3. Check your sources. The mainstream and corporate media is not without its weaknesses. They occasionally make mistakes, and their appetite for self-analysis leaves much to be desired. But on the whole, they remain the best source of news and should be given more weight and authority in terms of truth. Today there are countless websites that are determined to promote the most inflammatory stories and their own agendas that flourish on social media, often because people break Commandment Number One and share without reading. Look to see what website is publishing the story, and where their sources are coming from. If you don’t recognize the site name or there isn’t any hint of sources in the content, be wary of its truth and authority.
4. Take a breath. Again, today’s media is designed to provoke emotional reactions, but remember, you’re not required to instantly develop an informed opinion and react to everything. Take a moment or two to process the news and information intellectually before commenting or sharing. In fact, there have been a number of occasions when the news narrative completely flips in the hours since the story broke.
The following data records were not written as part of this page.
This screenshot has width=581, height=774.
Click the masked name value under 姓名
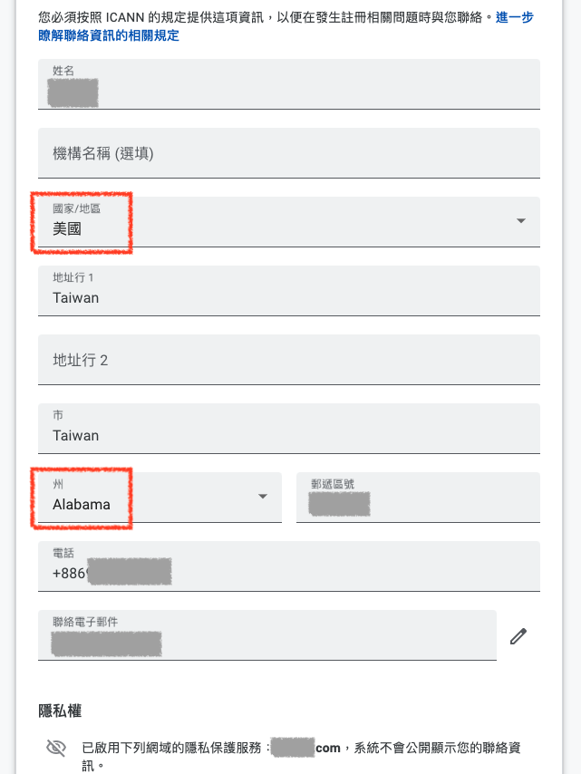tap(72, 92)
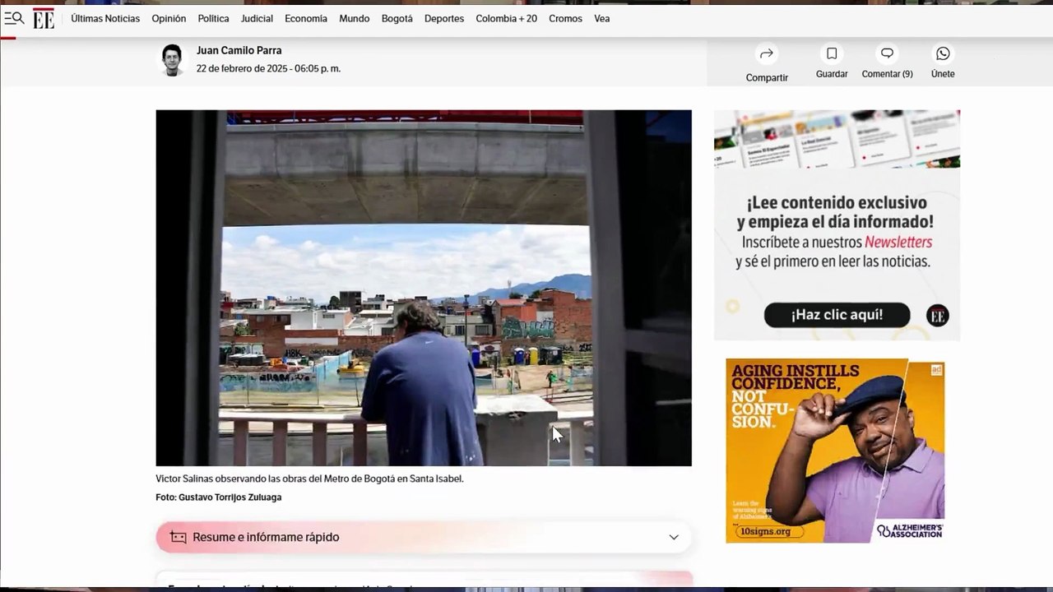Open Juan Camilo Parra author link
This screenshot has height=592, width=1053.
click(239, 51)
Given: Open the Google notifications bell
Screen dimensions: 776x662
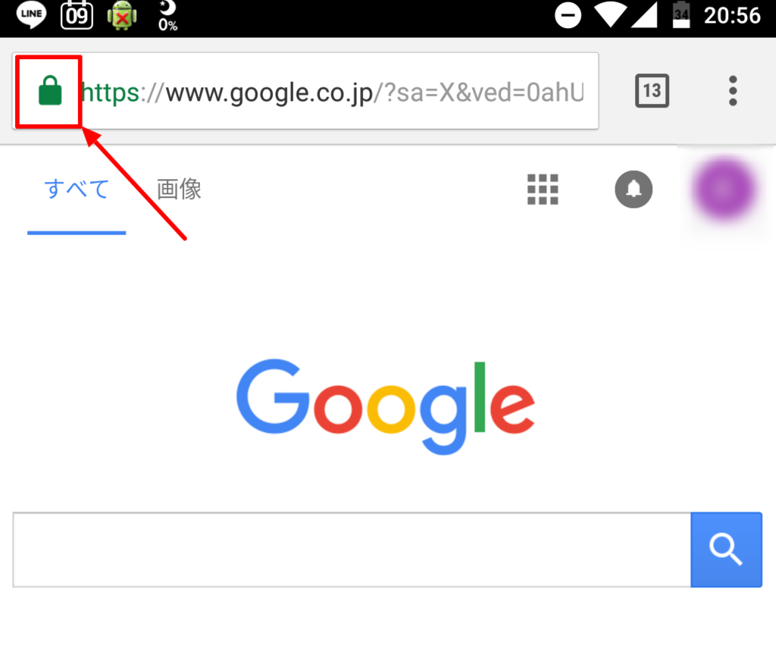Looking at the screenshot, I should click(634, 189).
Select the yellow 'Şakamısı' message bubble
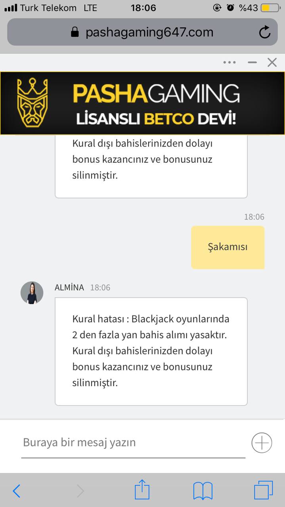This screenshot has height=507, width=285. tap(228, 247)
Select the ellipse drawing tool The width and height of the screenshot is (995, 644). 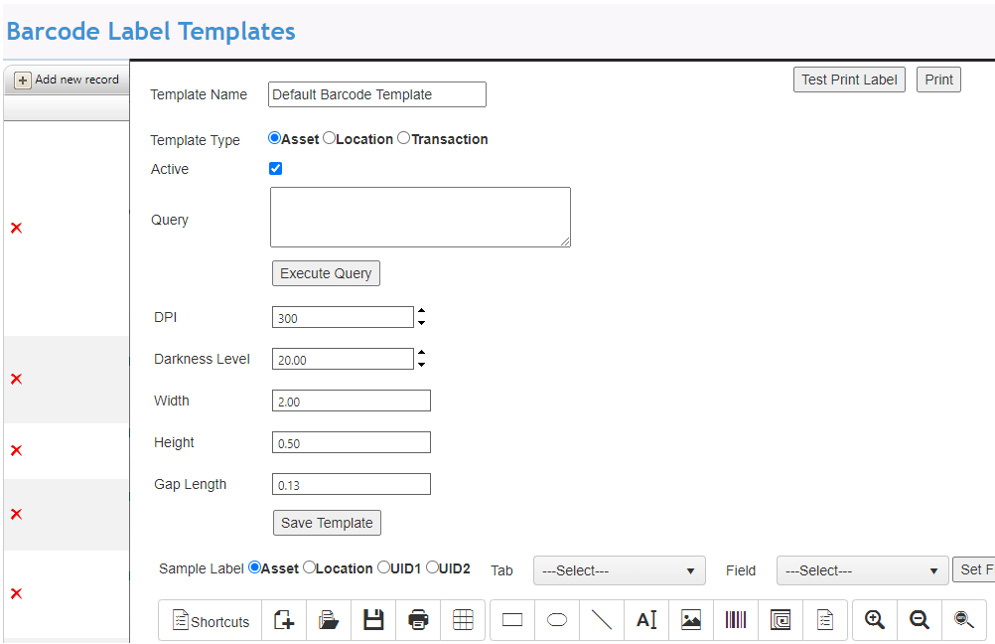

The world is already filled with opinions, and there’s no rush to add yours without thinking it over.
5. Take a break. It’s probably the best advice for all of us to hear about social media. If the news has you too emotional, turn off the TV, computer or phone. Go for a walk, read a book, see a movie or lie down on your favorite sofa to take your mind off things for a few hours. Removing yourself from the debate to clear your head will benefit your disposition in the long run.
6. Share something positive. There’s a trend to share or comment on negative news, and no doubt, there’s been no shortage of that lately. Every once in a while, go the other way: Share something good that happened in your community or that will lift somebody’s spirits. It could be something like a good Samaritan story in the news, or a simple video of a puppy greeting a baby. Our social media feeds are what we choose them to be, so make a positive impact by shining something bright for others.